[Items listed in a dataset]
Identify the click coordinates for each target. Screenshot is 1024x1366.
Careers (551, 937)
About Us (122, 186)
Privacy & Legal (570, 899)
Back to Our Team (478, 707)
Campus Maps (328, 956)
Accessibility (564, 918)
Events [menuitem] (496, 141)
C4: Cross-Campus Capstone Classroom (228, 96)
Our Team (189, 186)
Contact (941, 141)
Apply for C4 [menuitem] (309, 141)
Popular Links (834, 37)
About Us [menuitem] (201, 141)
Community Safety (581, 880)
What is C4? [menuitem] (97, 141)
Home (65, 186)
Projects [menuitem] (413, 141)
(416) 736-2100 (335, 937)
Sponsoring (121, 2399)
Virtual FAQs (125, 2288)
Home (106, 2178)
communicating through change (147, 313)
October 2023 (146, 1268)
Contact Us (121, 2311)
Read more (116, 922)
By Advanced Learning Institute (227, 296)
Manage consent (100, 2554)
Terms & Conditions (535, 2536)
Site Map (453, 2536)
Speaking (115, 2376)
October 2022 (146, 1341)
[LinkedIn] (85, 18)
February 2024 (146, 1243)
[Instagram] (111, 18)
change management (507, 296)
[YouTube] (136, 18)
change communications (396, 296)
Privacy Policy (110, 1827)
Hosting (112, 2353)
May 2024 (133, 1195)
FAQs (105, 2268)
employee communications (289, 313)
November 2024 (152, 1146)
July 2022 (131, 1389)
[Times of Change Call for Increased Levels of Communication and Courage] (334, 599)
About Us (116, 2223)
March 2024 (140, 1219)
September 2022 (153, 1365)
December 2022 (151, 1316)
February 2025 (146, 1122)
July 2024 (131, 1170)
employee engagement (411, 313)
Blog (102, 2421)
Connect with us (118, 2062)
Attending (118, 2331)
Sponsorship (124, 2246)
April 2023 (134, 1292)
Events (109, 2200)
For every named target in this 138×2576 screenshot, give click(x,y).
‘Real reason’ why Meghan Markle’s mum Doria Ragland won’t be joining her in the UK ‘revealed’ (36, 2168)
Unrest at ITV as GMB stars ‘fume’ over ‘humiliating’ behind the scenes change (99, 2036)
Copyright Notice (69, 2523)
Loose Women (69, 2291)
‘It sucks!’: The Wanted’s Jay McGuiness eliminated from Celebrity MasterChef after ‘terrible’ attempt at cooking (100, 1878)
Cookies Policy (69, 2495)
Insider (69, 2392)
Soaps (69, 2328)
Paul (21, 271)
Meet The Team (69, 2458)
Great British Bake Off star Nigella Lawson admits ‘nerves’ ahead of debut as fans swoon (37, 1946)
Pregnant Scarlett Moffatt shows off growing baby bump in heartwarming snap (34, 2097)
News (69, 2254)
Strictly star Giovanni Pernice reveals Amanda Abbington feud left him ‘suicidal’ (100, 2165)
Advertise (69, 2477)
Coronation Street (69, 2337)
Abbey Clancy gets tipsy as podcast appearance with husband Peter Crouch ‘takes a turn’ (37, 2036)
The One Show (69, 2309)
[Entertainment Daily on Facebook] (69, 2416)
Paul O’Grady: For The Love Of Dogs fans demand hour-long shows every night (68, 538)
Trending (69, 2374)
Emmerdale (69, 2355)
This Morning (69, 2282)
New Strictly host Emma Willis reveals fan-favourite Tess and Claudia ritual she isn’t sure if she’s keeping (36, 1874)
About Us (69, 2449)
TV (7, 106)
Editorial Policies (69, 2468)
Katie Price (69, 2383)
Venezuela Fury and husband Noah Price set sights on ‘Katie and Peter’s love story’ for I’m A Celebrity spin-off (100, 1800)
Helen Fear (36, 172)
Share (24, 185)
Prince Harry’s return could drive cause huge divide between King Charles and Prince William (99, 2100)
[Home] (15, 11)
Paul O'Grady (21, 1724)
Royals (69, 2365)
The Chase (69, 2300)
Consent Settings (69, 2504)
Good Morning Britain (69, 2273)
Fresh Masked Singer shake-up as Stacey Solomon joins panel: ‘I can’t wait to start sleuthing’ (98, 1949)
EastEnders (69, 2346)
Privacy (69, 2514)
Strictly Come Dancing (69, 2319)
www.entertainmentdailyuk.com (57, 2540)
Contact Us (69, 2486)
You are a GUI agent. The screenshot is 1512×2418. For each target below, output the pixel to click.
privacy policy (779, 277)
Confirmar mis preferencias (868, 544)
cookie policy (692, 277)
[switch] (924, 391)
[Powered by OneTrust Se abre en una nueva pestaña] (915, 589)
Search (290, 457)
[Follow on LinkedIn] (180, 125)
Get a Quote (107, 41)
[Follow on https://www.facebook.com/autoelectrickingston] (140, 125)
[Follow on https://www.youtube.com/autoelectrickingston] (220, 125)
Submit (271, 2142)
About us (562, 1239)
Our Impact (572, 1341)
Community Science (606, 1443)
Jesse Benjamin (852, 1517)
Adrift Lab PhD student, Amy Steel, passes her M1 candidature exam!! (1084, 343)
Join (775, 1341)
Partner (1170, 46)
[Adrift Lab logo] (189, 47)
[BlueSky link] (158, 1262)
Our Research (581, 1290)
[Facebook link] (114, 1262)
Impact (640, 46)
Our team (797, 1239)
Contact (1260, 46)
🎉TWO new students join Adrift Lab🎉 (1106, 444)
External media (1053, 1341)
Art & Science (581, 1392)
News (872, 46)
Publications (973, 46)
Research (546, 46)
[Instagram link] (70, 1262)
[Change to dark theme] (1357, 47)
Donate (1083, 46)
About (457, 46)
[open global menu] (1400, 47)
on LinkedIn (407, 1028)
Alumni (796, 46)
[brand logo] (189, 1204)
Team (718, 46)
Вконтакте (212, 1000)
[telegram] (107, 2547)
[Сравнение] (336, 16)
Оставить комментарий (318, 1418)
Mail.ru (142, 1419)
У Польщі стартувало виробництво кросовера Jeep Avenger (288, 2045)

*Work to complete*
Whatever is in the entries above, write it out exactly.

*Result*
Identify the click coordinates for each target. Screenshot is 1024x1366.
Careers (551, 937)
About Us (122, 186)
Privacy & Legal (570, 899)
Back to Our Team (478, 707)
Campus Maps (328, 956)
Accessibility (564, 918)
Events [menuitem] (496, 141)
C4: Cross-Campus Capstone Classroom (228, 96)
Our Team (189, 186)
Contact (941, 141)
Apply for C4 [menuitem] (309, 141)
Popular Links (834, 37)
About Us [menuitem] (201, 141)
Community Safety (581, 880)
What is C4? [menuitem] (97, 141)
Home (65, 186)
Projects [menuitem] (413, 141)
(416) 736-2100 (335, 937)
Sponsoring (121, 2399)
Virtual FAQs (125, 2288)
Home (106, 2178)
communicating through change (147, 313)
October 2023 (146, 1268)
Contact Us (121, 2311)
Read more (116, 922)
By Advanced Learning Institute (227, 296)
Manage consent (100, 2554)
Terms & Conditions (535, 2536)
Site Map (453, 2536)
Speaking (115, 2376)
October 2022 (146, 1341)
[LinkedIn] (85, 18)
February 2024 (146, 1243)
[Instagram] (111, 18)
change management (507, 296)
[YouTube] (136, 18)
change communications (396, 296)
Privacy Policy (110, 1827)
Hosting (112, 2353)
May 2024 (133, 1195)
FAQs (105, 2268)
employee communications (289, 313)
November 2024 (152, 1146)
July 2022 (131, 1389)
[Times of Change Call for Increased Levels of Communication and Courage] (334, 599)
About Us (116, 2223)
March 2024 (140, 1219)
September 2022 (153, 1365)
December 2022 (151, 1316)
February 2025 (146, 1122)
July 2024 (131, 1170)
employee engagement (411, 313)
Blog (102, 2421)
Connect with us (118, 2062)
Attending (118, 2331)
Sponsorship (124, 2246)
April 2023 (134, 1292)
Events (109, 2200)
For every named target in this 138×2576 screenshot, give click(x,y).
‘Real reason’ why Meghan Markle’s mum Doria Ragland won’t be joining her in the UK ‘revealed’ (36, 2168)
Unrest at ITV as GMB stars ‘fume’ over ‘humiliating’ behind the scenes change (99, 2036)
Copyright Notice (69, 2523)
Loose Women (69, 2291)
‘It sucks!’: The Wanted’s Jay McGuiness eliminated from Celebrity MasterChef after ‘terrible’ attempt at cooking (100, 1878)
Cookies Policy (69, 2495)
Insider (69, 2392)
Soaps (69, 2328)
Paul (21, 271)
Meet The Team (69, 2458)
Great British Bake Off star Nigella Lawson admits ‘nerves’ ahead of debut as fans swoon (37, 1946)
Pregnant Scarlett Moffatt shows off growing baby bump in heartwarming snap (34, 2097)
News (69, 2254)
Strictly star Giovanni Pernice reveals Amanda Abbington feud left him ‘suicidal’ (100, 2165)
Advertise (69, 2477)
Coronation Street (69, 2337)
Abbey Clancy gets tipsy as podcast appearance with husband Peter Crouch ‘takes a turn’ (37, 2036)
The One Show (69, 2309)
[Entertainment Daily on Facebook] (69, 2416)
Paul O’Grady: For The Love Of Dogs fans demand hour-long shows every night (68, 538)
Trending (69, 2374)
Emmerdale (69, 2355)
This Morning (69, 2282)
New Strictly host Emma Willis reveals fan-favourite Tess and Claudia ritual she isn’t sure if she’s keeping (36, 1874)
About Us (69, 2449)
TV (7, 106)
Editorial Policies (69, 2468)
Katie Price (69, 2383)
Venezuela Fury and husband Noah Price set sights on ‘Katie and Peter’s love story’ for I’m A Celebrity spin-off (100, 1800)
Helen Fear (36, 172)
Share (24, 185)
Prince Harry’s return could drive cause huge divide between King Charles and Prince William (99, 2100)
[Home] (15, 11)
Paul O'Grady (21, 1724)
Royals (69, 2365)
The Chase (69, 2300)
Consent Settings (69, 2504)
Good Morning Britain (69, 2273)
Fresh Masked Singer shake-up as Stacey Solomon joins panel: ‘I can’t wait to start sleuthing’ (98, 1949)
EastEnders (69, 2346)
Privacy (69, 2514)
Strictly Come Dancing (69, 2319)
www.entertainmentdailyuk.com (57, 2540)
Contact Us (69, 2486)
You are a GUI agent. The screenshot is 1512×2418. For each target below, output the pixel to click.
privacy policy (779, 277)
Confirmar mis preferencias (868, 544)
cookie policy (692, 277)
[switch] (924, 391)
[Powered by OneTrust Se abre en una nueva pestaña] (915, 589)
Search (290, 457)
[Follow on LinkedIn] (180, 125)
Get a Quote (107, 41)
[Follow on https://www.facebook.com/autoelectrickingston] (140, 125)
[Follow on https://www.youtube.com/autoelectrickingston] (220, 125)
Submit (271, 2142)
About us (562, 1239)
Our Impact (572, 1341)
Community Science (606, 1443)
Jesse Benjamin (852, 1517)
Adrift Lab PhD student, Amy Steel, passes her M1 candidature exam!! (1084, 343)
Join (775, 1341)
Partner (1170, 46)
[Adrift Lab logo] (189, 47)
[BlueSky link] (158, 1262)
Our Research (581, 1290)
[Facebook link] (114, 1262)
Impact (640, 46)
Our team (797, 1239)
Contact (1260, 46)
🎉TWO new students join Adrift Lab🎉 (1106, 444)
External media (1053, 1341)
Art & Science (581, 1392)
News (872, 46)
Publications (973, 46)
Research (546, 46)
[Instagram link] (70, 1262)
[Change to dark theme] (1357, 47)
Donate (1083, 46)
About (457, 46)
[open global menu] (1400, 47)
on LinkedIn (407, 1028)
Alumni (796, 46)
[brand logo] (189, 1204)
Team (718, 46)
Вконтакте (212, 1000)
[telegram] (107, 2547)
[Сравнение] (336, 16)
Оставить комментарий (318, 1418)
Mail.ru (142, 1419)
У Польщі стартувало виробництво кросовера Jeep Avenger (288, 2045)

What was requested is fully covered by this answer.